Chris Buechler wrote:

>On 9/11/05, Kris Maglione <bsdaemon at comcast dot net> wrote:
>>I'd like to see m0n0wall gain a service supervision scheme. The services
>>provided by a firewall are usually extremely important to a network, and when
>>they die, untold havoc can ensue. I may be exaggerating, but it doesn't make
>>it any more important. As it stands now, if a program (such as dhcpd or
>>dnsmasq) dies on a m0n0wall box, it goes unnoticed and ignored. At that point,
>>an administrator would have to either change and apply a setting related to
>>the dead service, or simply reboot the box. Neither option is ideal.
>I would agree, but I've never heard of any services on m0n0wall dying
>like that, on the list or in my experience.

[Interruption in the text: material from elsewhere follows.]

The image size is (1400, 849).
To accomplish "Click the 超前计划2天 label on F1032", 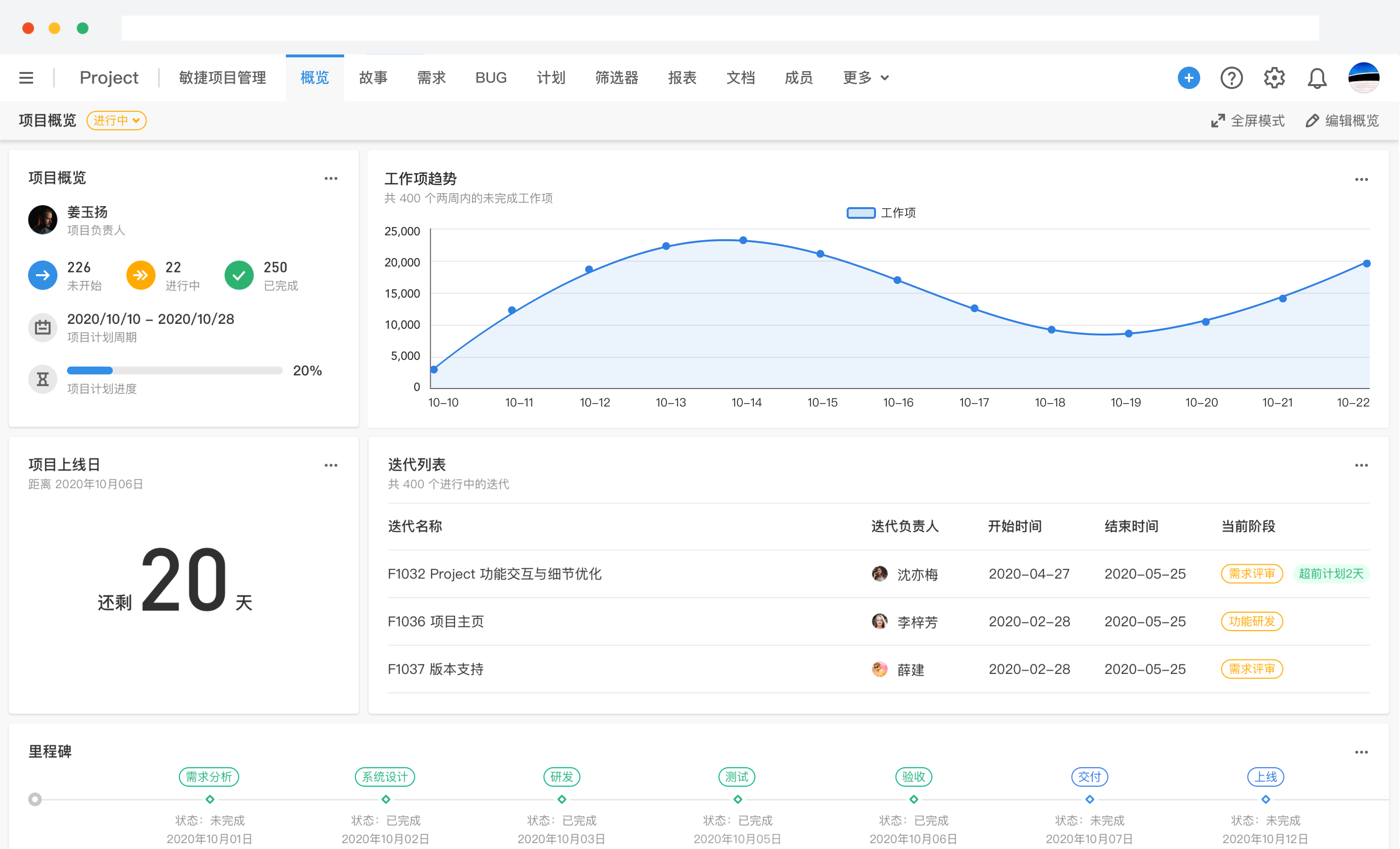I will (x=1331, y=574).
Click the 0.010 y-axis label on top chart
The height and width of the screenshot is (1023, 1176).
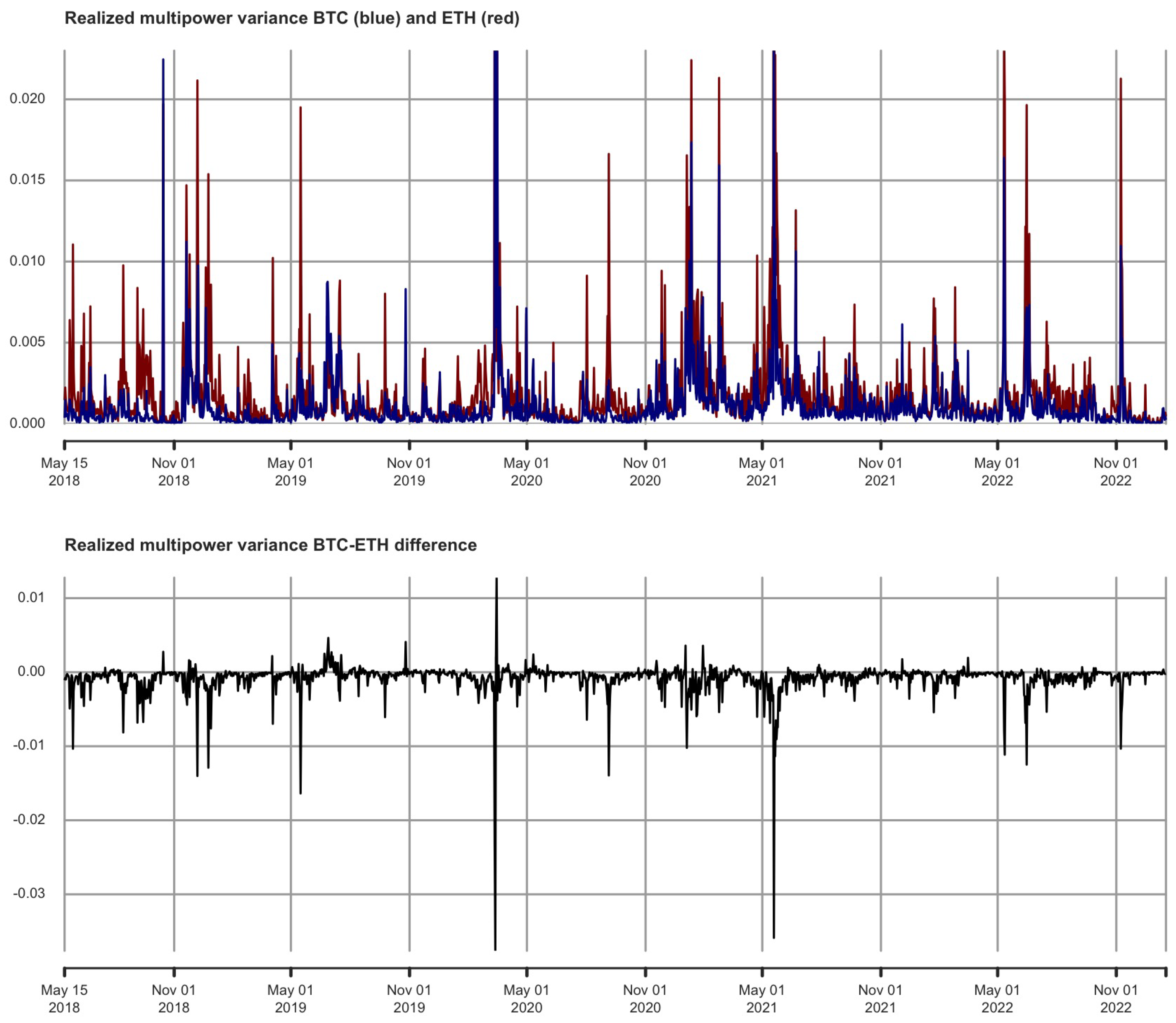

I just read, on this list, about dhcpd dieing. I've never had that
happen on m0n0wall, but I've had it happen before otherwise. I also
believe that I've had dnsmasq die on me in the past. I'm sure that I've
had OpenVPN die on me more than once.

>Not that I'm against it (I run daemontools on some servers myself, and
>have used runit in the past), I just think this would be attempting to
>solve a problem that doesn't exist.  "if it ain't broke, don't fix
I would generally agree, but in this case, I consider it broke. The user
is supposed to be able to ignore the internals of m0n0wall. If something
dies, he shouldn't have to know what's going on underneath the WebGUI to
fix it. Like I said, I've at least had OpenVPN and dhcpd die on me in
the past, and have read about others having the same experience. In my
opinion, the death of either of those services could be catastrophic.